Die internationale IHE-Community begann bereits vor 15 Jahren für den Gesundheitssektor Profile zu beschreiben, die eine Fülle von Anwendungsfällen, zum Beispiel aus der Radiologie, der Labormedizin oder auch der Telemedizin, normieren. Zusätzlich stellt die IHE geeignete Testmöglichkeiten für den Nachweis der Interoperabilität zur Verfügung. Das Ergebnis sind die sogenannten „Connectathons“. Connectathons sind Großveranstaltungen, bei denen Hersteller ihre Produkte in einer strukturierten Testumgebung auf Interoperabilität testen und diese nachweisen können. Diese Vorgangsweise ist aus Sicht der Unternehmen und  Infrastrukturbetreiber besonders für die Investitionssicherheit bei neuen Produkten relevant. „Beim Connectathon kann man sofort erkennen, welches Produkt für welche Integrationsaufgabe geeignet ist und ob die definierten Anforderungen tatsächlich erfüllt werden“, erklärt Stefan Sauermann, Professor an der FH Technikum Wien und IES-Projektpartner. Mittlerweile sind die entwickelten IHE-Profile eine Erfolgsgeschichte und werden weltweit bei der Implementierung und auch für die Beschaffung von vernetzten IT-Systemen im Gesundheitsbereich eingesetzt. In Österreich bilden die Integrationsprofile der IHE-Initiative etwa die Basis für die österreichische elektronische Gesundheitsakte ELGA.

IES – Integrating the Energy System.

Das Ziel des Projekts ist die Anpassung und Implementierung einer herstellerneutralen und kooperativen Methodik aus dem Gesundheitssektor, um Interoperabilität im Smart Grid sicherzustellen.
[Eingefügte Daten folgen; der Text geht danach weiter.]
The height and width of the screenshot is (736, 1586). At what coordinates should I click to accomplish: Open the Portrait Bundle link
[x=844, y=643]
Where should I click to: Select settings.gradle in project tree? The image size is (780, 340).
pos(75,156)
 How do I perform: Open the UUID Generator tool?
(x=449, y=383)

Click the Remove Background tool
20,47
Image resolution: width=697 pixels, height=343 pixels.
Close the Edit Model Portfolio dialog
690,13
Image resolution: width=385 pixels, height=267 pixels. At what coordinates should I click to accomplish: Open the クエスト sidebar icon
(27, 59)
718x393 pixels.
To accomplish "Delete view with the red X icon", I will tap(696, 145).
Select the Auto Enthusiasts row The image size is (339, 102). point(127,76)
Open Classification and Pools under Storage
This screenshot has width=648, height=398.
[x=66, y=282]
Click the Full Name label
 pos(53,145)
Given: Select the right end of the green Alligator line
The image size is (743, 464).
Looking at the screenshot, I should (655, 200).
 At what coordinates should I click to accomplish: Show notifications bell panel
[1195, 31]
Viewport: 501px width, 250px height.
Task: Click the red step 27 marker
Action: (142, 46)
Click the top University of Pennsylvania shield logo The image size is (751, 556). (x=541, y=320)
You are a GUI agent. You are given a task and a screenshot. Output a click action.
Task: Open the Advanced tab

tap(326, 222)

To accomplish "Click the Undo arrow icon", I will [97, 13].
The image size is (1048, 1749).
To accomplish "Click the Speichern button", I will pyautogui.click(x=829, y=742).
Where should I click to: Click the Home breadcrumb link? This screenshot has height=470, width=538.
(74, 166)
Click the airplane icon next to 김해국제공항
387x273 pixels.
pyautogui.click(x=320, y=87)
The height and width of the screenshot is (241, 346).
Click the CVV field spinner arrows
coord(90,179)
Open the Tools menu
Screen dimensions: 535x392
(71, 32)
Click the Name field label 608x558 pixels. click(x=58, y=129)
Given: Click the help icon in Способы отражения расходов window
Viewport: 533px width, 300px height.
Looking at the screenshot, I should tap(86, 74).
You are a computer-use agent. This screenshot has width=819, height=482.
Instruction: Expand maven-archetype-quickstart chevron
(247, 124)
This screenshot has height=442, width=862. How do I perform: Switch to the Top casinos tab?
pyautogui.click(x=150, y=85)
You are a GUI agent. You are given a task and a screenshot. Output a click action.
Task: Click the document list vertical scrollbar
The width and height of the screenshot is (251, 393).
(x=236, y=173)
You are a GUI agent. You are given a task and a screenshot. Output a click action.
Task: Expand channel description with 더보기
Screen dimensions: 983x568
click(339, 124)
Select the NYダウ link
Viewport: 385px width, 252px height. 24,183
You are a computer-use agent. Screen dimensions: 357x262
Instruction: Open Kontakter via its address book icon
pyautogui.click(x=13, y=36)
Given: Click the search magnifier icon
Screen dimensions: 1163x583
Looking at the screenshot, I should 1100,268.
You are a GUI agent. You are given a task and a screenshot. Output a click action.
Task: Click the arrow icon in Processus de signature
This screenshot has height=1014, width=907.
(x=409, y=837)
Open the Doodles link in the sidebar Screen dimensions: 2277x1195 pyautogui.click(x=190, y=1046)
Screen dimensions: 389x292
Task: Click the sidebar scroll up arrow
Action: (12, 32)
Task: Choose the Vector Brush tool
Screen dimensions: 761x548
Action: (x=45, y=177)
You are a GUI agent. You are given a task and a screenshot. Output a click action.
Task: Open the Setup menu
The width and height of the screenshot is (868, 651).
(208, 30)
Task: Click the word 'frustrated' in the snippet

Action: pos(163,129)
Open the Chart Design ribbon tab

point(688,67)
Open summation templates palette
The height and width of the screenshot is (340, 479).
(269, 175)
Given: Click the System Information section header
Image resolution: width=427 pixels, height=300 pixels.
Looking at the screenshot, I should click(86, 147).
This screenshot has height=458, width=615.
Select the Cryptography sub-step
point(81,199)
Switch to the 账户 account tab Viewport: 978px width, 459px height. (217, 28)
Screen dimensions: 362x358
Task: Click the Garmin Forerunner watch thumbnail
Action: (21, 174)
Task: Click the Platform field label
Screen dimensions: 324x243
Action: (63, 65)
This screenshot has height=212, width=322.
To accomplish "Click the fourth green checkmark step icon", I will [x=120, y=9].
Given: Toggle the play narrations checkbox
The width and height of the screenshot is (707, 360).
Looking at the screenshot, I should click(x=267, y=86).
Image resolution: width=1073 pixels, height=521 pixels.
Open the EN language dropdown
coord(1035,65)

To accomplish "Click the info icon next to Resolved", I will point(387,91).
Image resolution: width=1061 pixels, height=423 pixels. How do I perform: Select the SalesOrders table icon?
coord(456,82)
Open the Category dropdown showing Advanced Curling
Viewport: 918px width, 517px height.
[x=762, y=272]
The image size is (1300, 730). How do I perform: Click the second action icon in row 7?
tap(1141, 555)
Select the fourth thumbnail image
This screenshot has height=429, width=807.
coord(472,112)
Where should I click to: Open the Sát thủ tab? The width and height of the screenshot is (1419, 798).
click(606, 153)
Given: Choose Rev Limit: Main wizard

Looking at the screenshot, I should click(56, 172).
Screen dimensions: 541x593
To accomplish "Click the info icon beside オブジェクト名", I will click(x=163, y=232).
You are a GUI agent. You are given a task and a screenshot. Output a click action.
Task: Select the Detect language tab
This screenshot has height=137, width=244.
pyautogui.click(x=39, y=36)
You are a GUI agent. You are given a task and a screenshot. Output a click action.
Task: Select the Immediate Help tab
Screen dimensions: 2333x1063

Bis 2019 wird im Rahmen des Projekts ein Interoperabilitätsprozess entwickelt, der eine ganzheitliche Methodik zur normierten Anwendung von Standards für das Energiesystem realisiert. Aufbauend auf den Erfahrungen im Gesundheitssektor  und dem Know-how der IHE (Integrating the Healthcare Enterprise) sollen Prozesse  für die Herstellung von Interoperabilitätsprofilen für den Informationsfluss und den Datenaustausch im Smart Grid entwickelt werden. Zusätzlich wird eine Testplattform für den Nachweis von Interoperabilität von Smart Grid-Komponenten aufgebaut. Als Grundlage dient die Testplattform „Gazelle“  aus dem Gesundheitsbereich.